## YOUR OBJECTIVE
Would you retype, word for word, the line with "Task: Select the" and each line after it to the end of the entries below, leaving the pictures out?

-- AVAILABLE DATA follows --

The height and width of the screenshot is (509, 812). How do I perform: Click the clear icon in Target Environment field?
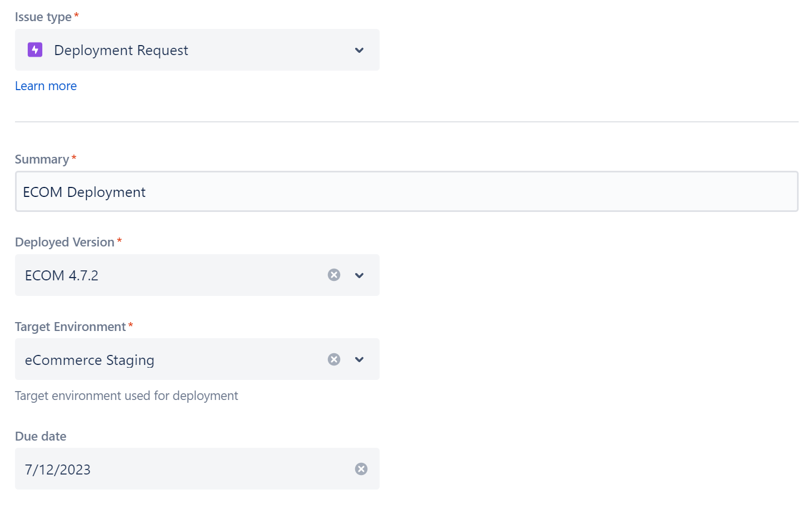point(333,359)
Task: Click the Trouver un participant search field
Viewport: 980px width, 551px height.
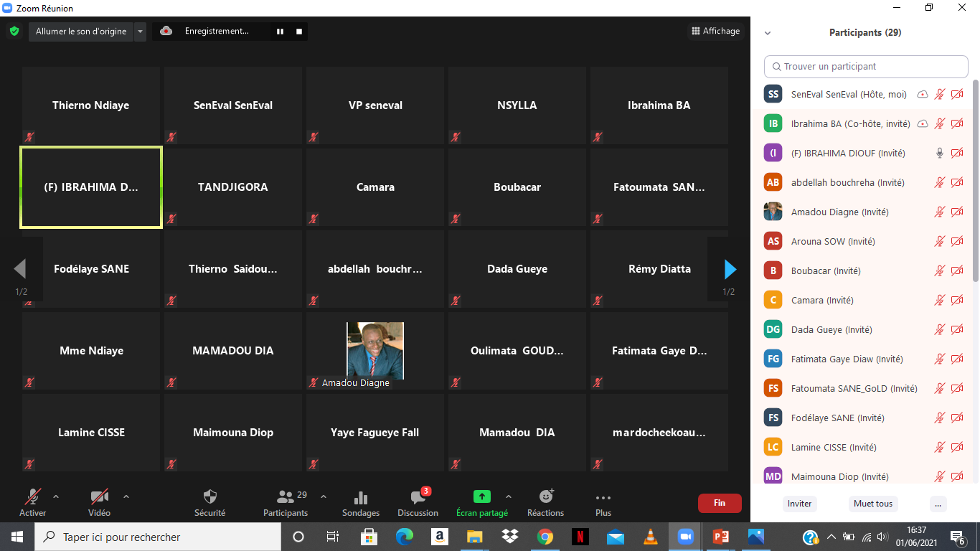Action: click(x=866, y=67)
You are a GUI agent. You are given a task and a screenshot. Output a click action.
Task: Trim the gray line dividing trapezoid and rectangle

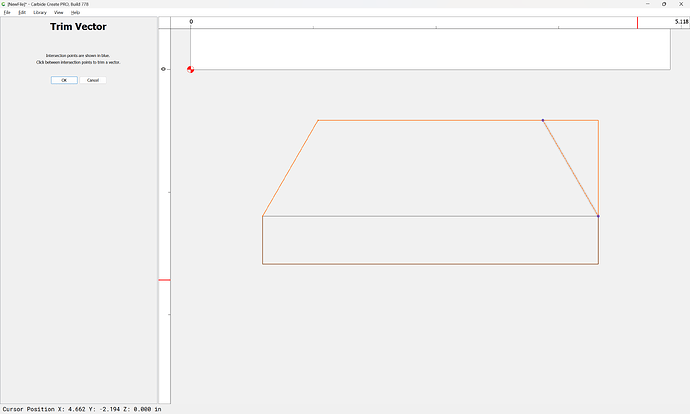430,216
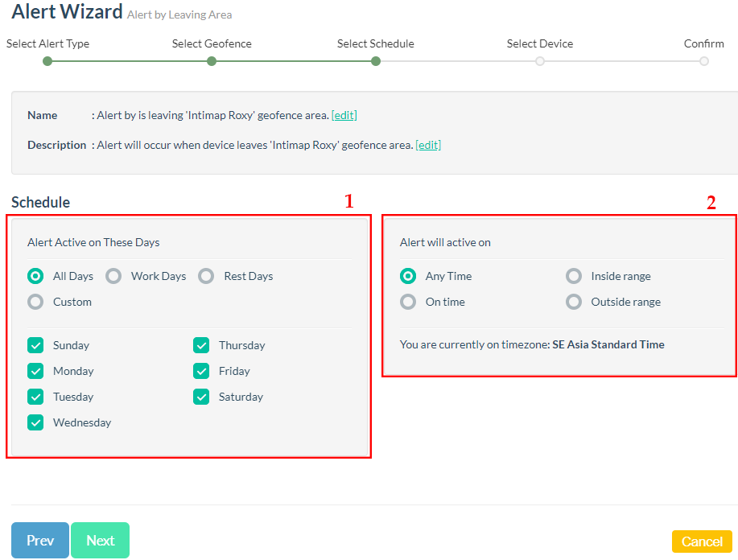The width and height of the screenshot is (738, 560).
Task: Proceed with the Next button
Action: point(100,541)
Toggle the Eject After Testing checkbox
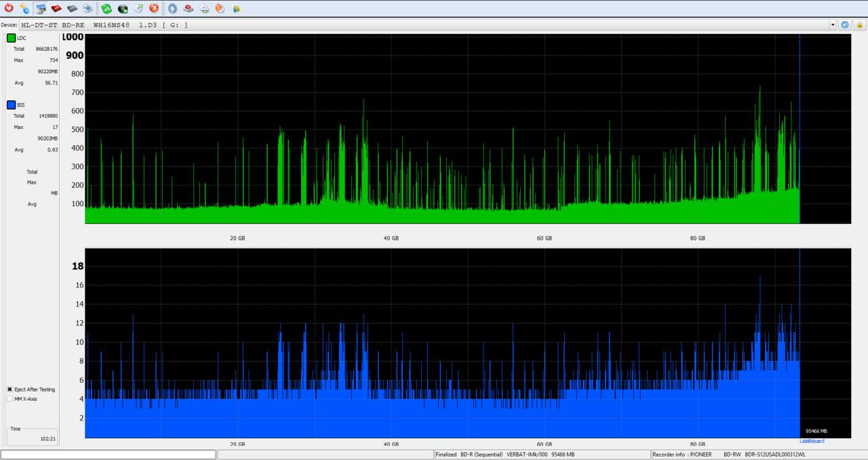This screenshot has width=868, height=460. (9, 389)
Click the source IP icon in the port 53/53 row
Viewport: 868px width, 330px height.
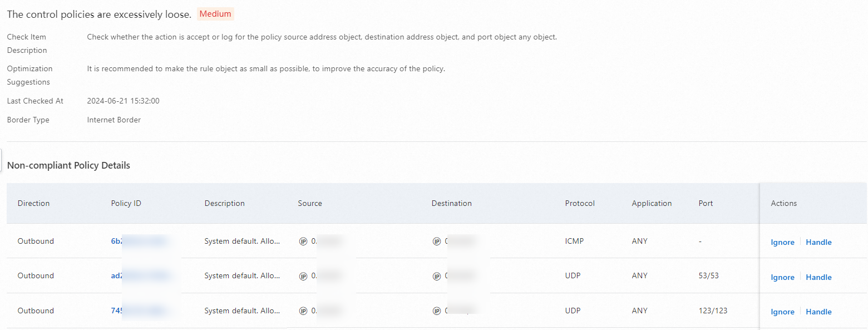[x=303, y=276]
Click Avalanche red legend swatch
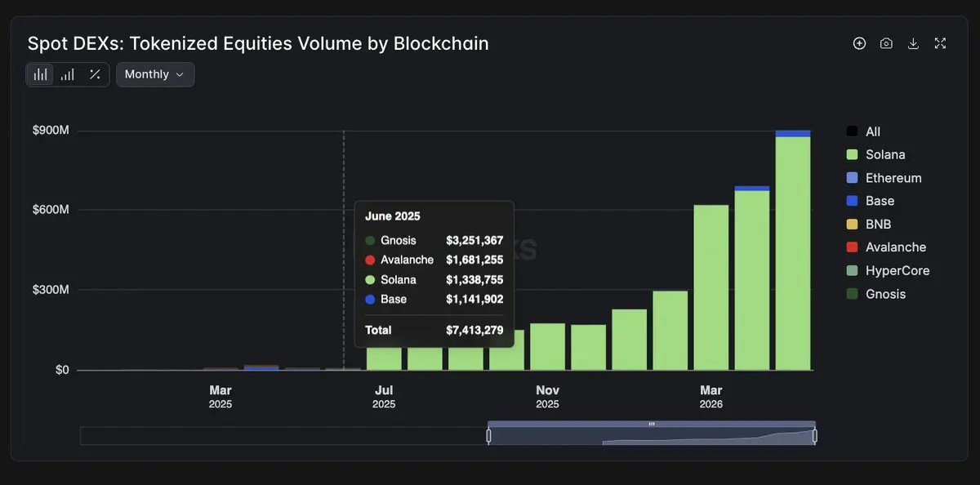The width and height of the screenshot is (980, 485). click(852, 247)
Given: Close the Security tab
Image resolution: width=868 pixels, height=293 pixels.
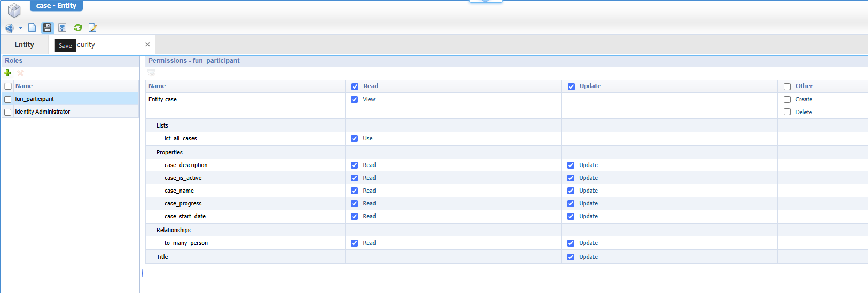Looking at the screenshot, I should click(x=147, y=45).

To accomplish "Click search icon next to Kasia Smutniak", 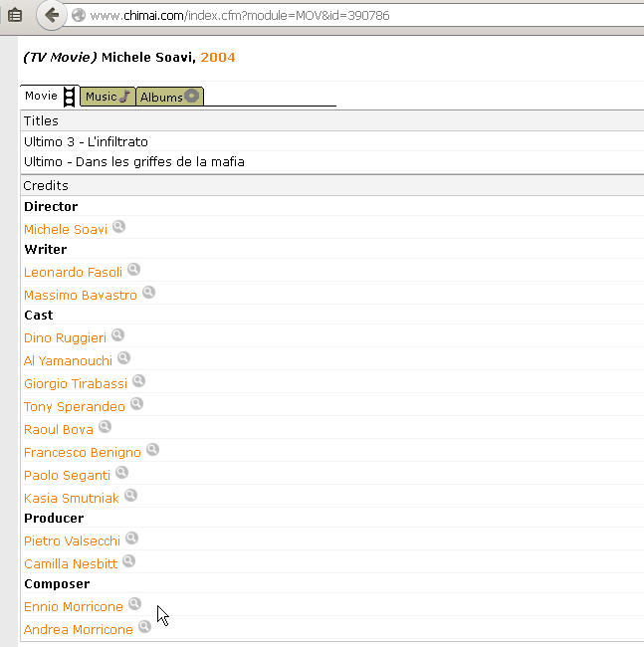I will 130,495.
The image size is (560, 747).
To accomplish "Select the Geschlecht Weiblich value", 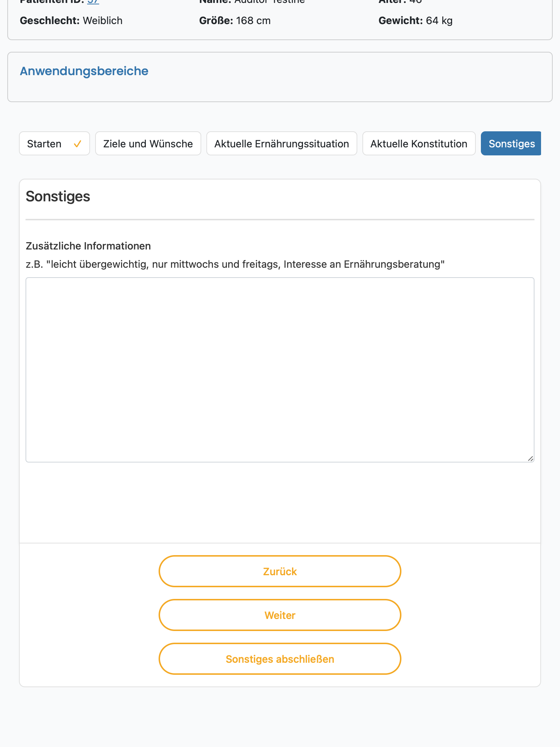I will click(102, 20).
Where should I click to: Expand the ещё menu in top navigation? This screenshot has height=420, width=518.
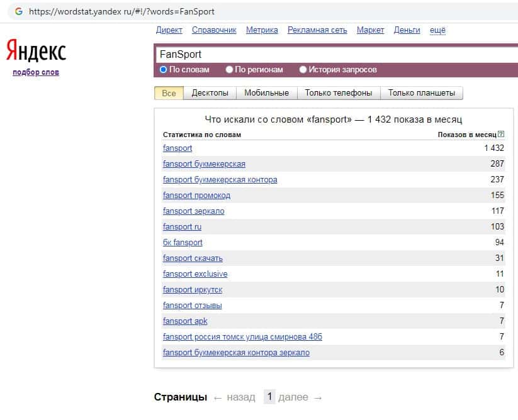[437, 30]
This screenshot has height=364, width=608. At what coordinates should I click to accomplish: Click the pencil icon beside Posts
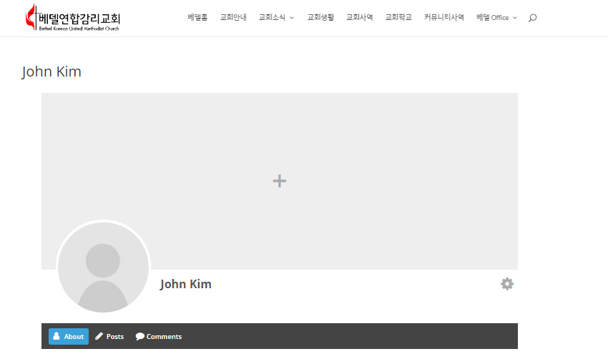click(99, 336)
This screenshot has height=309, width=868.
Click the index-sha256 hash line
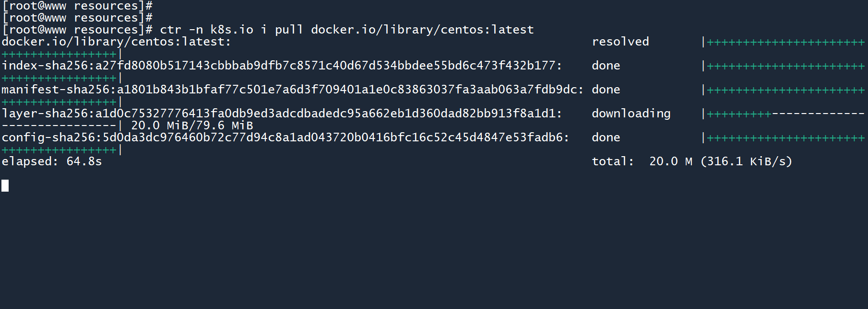282,66
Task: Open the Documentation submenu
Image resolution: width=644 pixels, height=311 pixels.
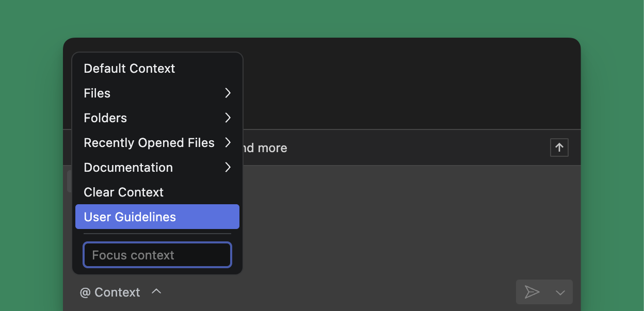Action: (129, 167)
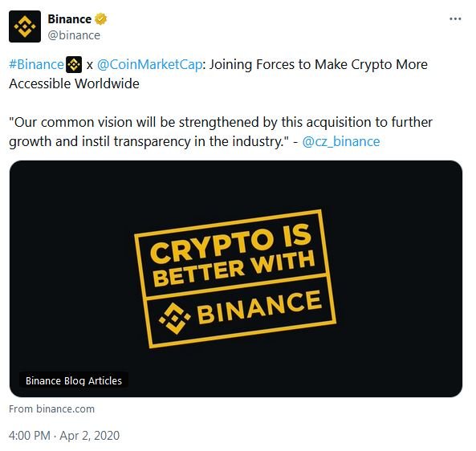Click the 'Accessible Worldwide' text line
The height and width of the screenshot is (451, 476).
tap(74, 83)
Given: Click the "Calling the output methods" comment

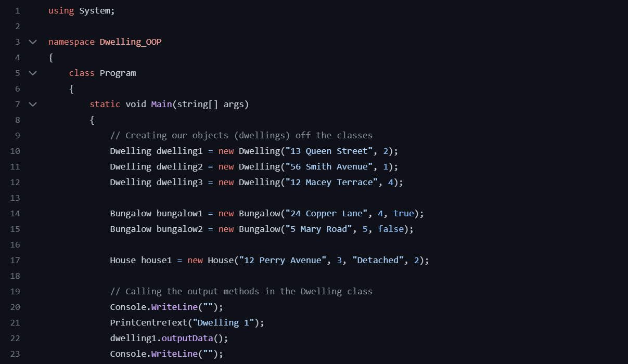Looking at the screenshot, I should (241, 291).
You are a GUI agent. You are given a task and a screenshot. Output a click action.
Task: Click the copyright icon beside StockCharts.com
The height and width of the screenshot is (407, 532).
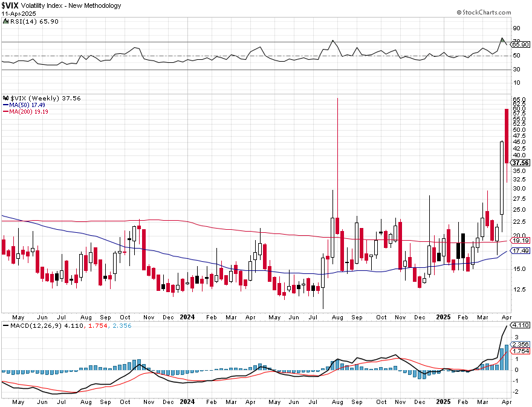point(459,13)
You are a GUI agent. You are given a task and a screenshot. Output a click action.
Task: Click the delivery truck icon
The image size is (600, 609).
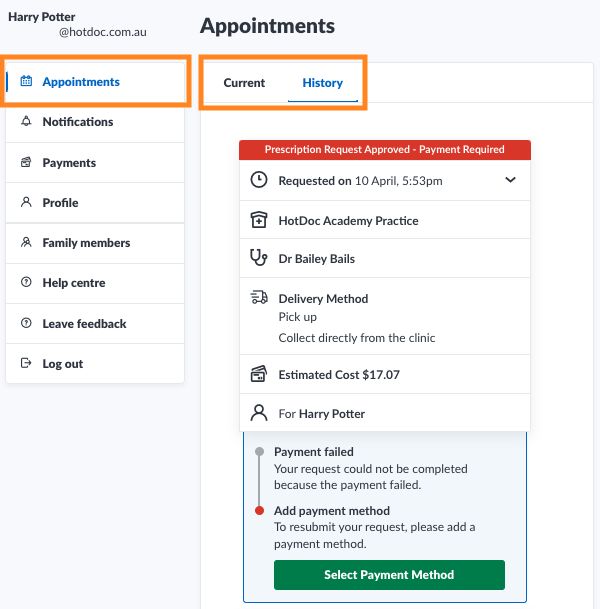coord(259,298)
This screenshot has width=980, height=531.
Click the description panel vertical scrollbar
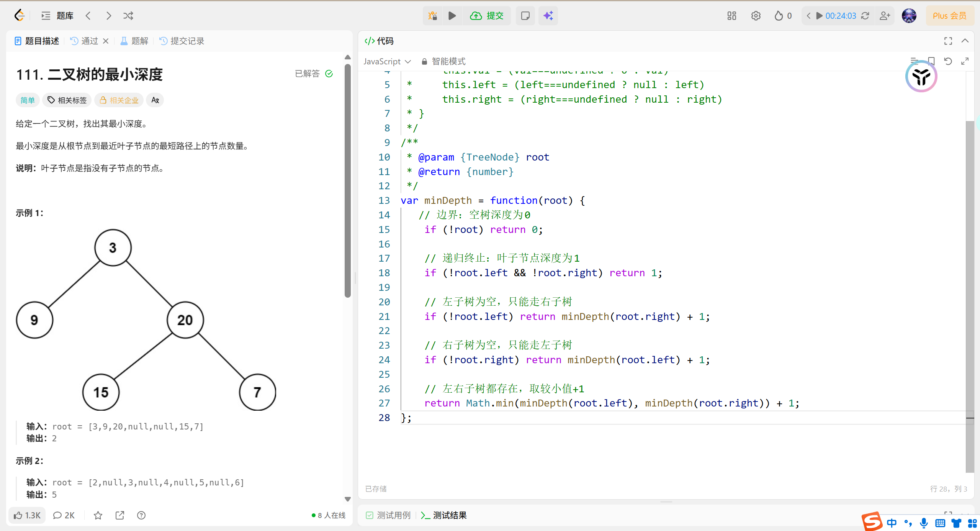[347, 180]
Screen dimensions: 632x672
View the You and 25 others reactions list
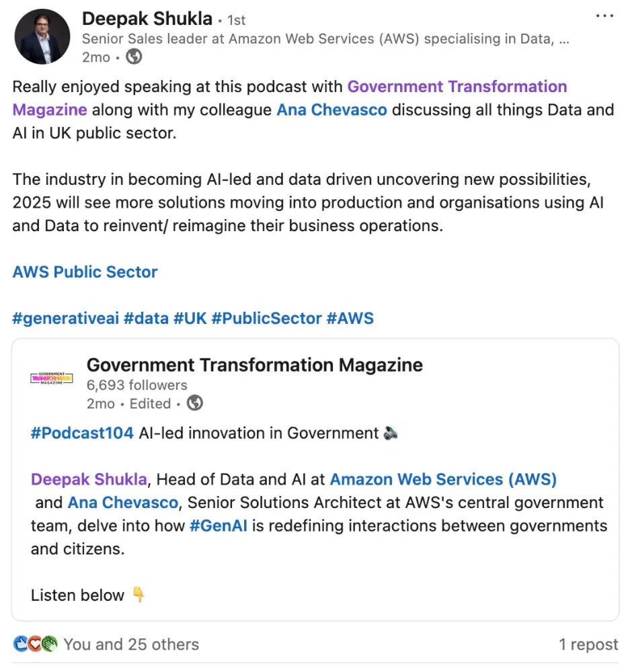(131, 644)
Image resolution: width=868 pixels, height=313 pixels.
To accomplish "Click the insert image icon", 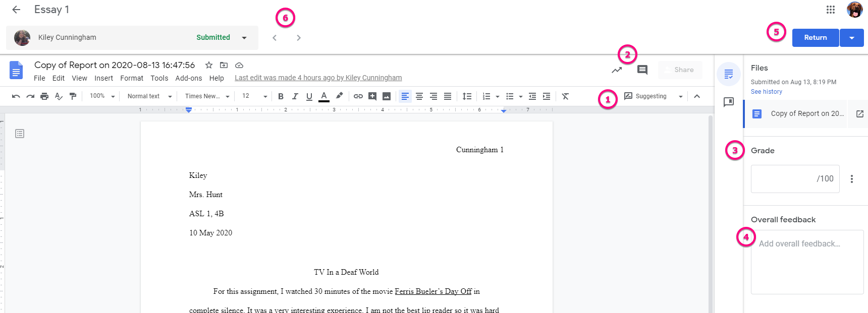I will coord(386,96).
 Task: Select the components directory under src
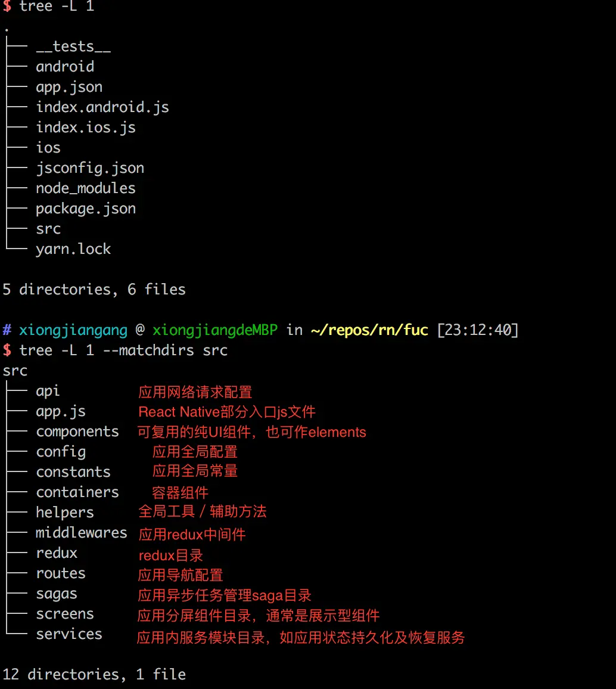pyautogui.click(x=77, y=432)
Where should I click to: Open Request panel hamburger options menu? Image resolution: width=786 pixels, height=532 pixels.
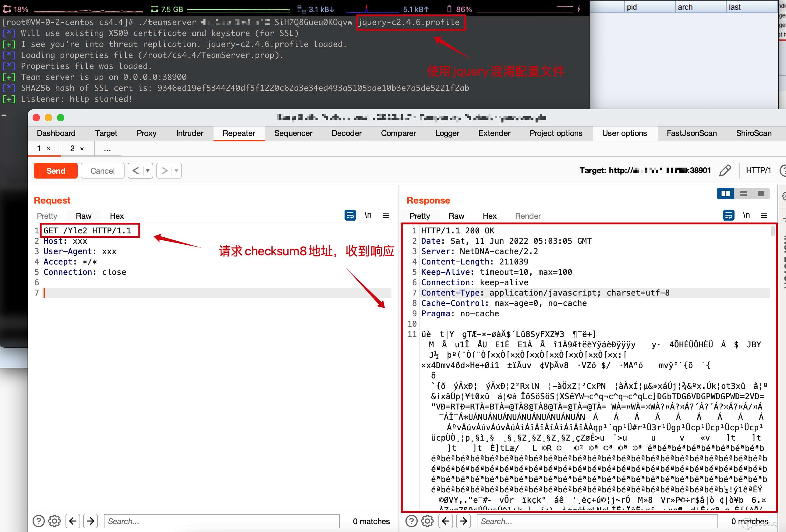[386, 215]
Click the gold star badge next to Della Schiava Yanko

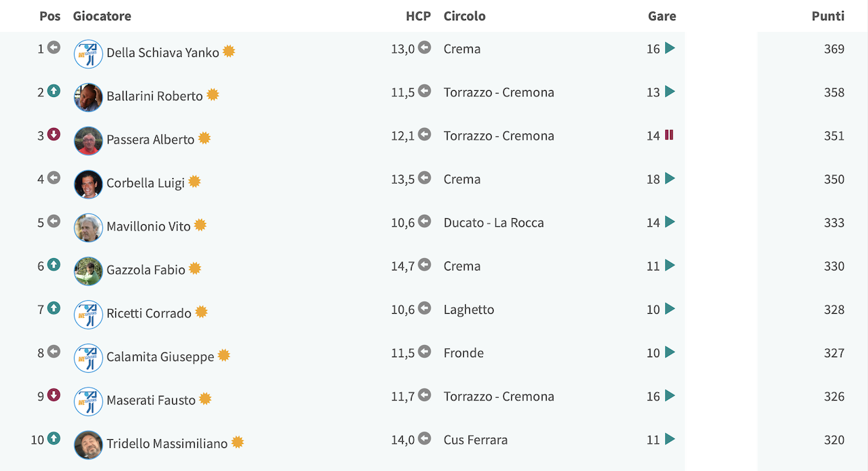click(x=229, y=52)
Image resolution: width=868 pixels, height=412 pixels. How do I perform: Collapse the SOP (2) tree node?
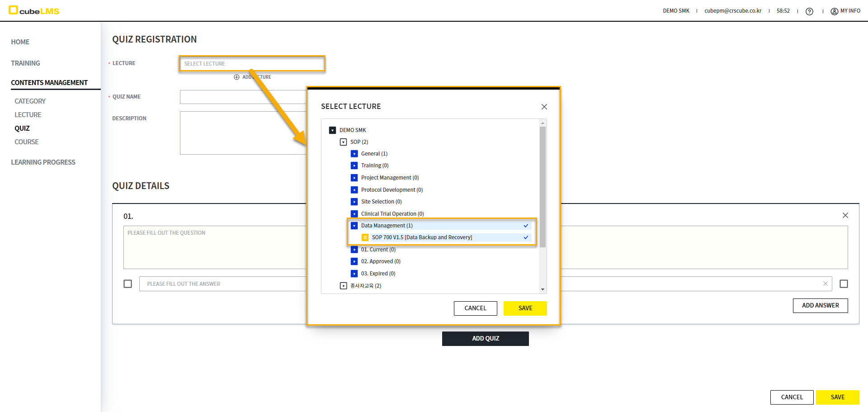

-- AVAILABLE DATA concluded --

## ANSWER FOR THIS EXERCISE
 Task: Select the components directory under src
pyautogui.click(x=77, y=432)
Where should I click to: Open Request panel hamburger options menu? Image resolution: width=786 pixels, height=532 pixels.
[386, 215]
Click the gold star badge next to Della Schiava Yanko

click(x=229, y=52)
Image resolution: width=868 pixels, height=412 pixels. How do I perform: Collapse the SOP (2) tree node?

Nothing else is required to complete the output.